A television commercial for payday loan company Wonga was banned for suggesting that the 5853% interest rate was “irrelevant.”
The Advertising Standards Authority (ASA) agreed with 31 complainants who said the ad confused viewers about the interest rate applicable on a Wonga loan, implied that the APR representative was irrelevant to a short-term loan and was irresponsible because it encouraged consumers to ignore the APR representative and thus trivialized the decision to take out a short-term loan.
The ad featured a conversation between two puppets, who said, “Okay, we’ll explain the costs of a Wonga short-term loan.
“Some people think they will pay thousands of percent interest.

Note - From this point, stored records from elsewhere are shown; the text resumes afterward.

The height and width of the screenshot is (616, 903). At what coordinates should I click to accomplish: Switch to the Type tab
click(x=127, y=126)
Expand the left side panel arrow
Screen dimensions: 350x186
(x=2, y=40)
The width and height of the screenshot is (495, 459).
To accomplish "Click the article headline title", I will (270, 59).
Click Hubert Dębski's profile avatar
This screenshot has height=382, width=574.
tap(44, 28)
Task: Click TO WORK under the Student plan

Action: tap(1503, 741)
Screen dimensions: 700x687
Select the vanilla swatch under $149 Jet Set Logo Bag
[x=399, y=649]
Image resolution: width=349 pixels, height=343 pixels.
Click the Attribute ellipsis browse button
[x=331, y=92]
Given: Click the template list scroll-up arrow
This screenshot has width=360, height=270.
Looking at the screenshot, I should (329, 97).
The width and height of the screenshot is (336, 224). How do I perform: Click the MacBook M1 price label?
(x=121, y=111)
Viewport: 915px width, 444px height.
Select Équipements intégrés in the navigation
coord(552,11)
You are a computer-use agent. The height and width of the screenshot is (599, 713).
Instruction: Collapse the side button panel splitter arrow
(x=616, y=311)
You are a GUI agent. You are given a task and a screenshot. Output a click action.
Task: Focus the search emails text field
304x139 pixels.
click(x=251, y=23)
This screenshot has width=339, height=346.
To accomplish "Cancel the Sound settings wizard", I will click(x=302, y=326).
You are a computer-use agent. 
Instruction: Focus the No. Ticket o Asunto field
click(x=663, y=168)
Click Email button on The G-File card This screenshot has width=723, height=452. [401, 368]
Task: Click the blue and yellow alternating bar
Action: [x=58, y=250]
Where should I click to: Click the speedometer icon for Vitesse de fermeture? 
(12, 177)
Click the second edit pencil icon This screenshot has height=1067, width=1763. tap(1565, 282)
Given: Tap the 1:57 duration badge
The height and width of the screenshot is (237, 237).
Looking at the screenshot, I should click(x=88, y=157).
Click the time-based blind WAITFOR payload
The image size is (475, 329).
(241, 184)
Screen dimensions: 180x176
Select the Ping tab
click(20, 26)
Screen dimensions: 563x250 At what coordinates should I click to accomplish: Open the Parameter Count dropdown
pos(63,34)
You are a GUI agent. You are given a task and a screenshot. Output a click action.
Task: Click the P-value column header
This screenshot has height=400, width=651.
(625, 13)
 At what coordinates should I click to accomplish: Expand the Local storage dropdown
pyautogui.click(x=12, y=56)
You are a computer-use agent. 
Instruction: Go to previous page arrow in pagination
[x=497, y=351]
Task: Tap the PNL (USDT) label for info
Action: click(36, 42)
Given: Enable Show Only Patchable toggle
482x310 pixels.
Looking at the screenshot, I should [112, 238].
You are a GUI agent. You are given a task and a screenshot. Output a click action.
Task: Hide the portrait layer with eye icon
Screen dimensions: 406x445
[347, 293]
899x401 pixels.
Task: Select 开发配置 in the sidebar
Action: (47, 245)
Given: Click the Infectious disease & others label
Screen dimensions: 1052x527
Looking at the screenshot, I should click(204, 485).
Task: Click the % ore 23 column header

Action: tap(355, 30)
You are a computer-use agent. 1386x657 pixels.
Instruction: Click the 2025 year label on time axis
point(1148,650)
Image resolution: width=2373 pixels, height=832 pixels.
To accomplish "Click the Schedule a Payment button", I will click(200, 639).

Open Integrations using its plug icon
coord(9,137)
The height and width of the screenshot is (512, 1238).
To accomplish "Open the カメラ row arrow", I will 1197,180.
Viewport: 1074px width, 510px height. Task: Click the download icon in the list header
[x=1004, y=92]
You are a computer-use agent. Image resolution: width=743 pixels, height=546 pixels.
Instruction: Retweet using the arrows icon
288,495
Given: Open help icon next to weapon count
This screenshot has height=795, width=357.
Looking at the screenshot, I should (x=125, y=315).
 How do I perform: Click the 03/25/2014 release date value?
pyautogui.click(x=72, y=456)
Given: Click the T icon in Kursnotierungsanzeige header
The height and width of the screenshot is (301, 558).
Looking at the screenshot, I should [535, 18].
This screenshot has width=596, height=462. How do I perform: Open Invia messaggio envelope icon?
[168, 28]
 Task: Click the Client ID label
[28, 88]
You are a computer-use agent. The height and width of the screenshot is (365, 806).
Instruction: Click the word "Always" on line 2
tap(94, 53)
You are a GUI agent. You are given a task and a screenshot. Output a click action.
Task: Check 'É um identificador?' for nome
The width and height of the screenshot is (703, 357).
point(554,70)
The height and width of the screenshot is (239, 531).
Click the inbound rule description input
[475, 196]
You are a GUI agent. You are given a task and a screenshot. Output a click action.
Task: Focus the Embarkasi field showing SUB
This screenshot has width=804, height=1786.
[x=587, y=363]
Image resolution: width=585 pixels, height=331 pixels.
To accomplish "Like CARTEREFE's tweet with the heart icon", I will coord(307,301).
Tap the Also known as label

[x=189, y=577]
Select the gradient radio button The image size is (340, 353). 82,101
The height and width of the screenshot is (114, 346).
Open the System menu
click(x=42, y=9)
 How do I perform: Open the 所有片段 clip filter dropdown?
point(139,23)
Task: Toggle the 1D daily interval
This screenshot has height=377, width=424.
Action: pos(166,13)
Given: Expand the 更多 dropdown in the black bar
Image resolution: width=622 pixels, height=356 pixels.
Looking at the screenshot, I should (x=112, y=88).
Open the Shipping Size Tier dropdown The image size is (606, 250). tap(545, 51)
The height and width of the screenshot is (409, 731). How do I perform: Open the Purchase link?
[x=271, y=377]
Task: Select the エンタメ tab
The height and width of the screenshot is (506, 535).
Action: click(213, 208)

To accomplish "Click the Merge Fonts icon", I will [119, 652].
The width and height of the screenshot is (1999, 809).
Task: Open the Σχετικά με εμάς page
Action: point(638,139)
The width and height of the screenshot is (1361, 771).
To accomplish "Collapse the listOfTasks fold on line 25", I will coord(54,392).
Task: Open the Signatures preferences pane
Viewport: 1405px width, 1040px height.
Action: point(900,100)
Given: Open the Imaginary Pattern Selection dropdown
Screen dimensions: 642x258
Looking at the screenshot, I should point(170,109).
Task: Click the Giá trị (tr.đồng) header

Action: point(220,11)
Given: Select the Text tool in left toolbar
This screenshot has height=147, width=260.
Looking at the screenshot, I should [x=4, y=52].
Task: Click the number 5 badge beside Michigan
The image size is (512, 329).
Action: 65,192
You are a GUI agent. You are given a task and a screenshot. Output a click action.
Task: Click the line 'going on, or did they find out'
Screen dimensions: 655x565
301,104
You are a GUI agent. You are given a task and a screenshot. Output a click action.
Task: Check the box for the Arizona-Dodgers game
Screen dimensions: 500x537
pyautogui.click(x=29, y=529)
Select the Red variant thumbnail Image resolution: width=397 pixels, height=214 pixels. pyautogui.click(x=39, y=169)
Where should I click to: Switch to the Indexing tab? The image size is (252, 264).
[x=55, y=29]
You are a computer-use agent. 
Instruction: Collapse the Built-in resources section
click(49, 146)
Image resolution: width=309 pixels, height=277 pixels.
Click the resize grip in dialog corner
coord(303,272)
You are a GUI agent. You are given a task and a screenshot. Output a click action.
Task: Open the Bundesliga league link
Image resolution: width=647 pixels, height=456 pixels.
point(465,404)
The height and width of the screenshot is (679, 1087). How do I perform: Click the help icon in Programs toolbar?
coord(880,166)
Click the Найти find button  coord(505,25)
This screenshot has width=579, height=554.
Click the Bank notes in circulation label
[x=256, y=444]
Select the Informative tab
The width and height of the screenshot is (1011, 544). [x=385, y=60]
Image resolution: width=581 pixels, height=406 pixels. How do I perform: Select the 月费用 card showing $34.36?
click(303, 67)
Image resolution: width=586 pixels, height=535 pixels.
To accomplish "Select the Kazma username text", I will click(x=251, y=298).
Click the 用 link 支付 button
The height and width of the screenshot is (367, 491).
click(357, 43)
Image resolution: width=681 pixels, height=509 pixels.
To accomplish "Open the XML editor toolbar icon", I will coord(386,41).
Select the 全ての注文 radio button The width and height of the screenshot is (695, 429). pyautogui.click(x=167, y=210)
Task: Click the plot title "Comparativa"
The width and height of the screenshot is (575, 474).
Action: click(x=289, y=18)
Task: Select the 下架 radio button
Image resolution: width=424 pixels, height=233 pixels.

That is of course not the case – this is just the way annual rates are calculated. Suppose you borrowed £ 150 for 18 days , that would cost you £ 33.49. “
Wonga said his goal had been to transparently explain the “real” total cost of a Wonga short-term loan. The company argued that it was not “fair” or “reasonable” to view the ad as confusing.
The company noted that it was required to include both the annual interest rate and the representative APR in the ad and said it “regrets that this may have confused or misled some viewers.”
Confirming the complaints, the ASA said it understood the announcement was intended to clarify the costs of a Wonga loan.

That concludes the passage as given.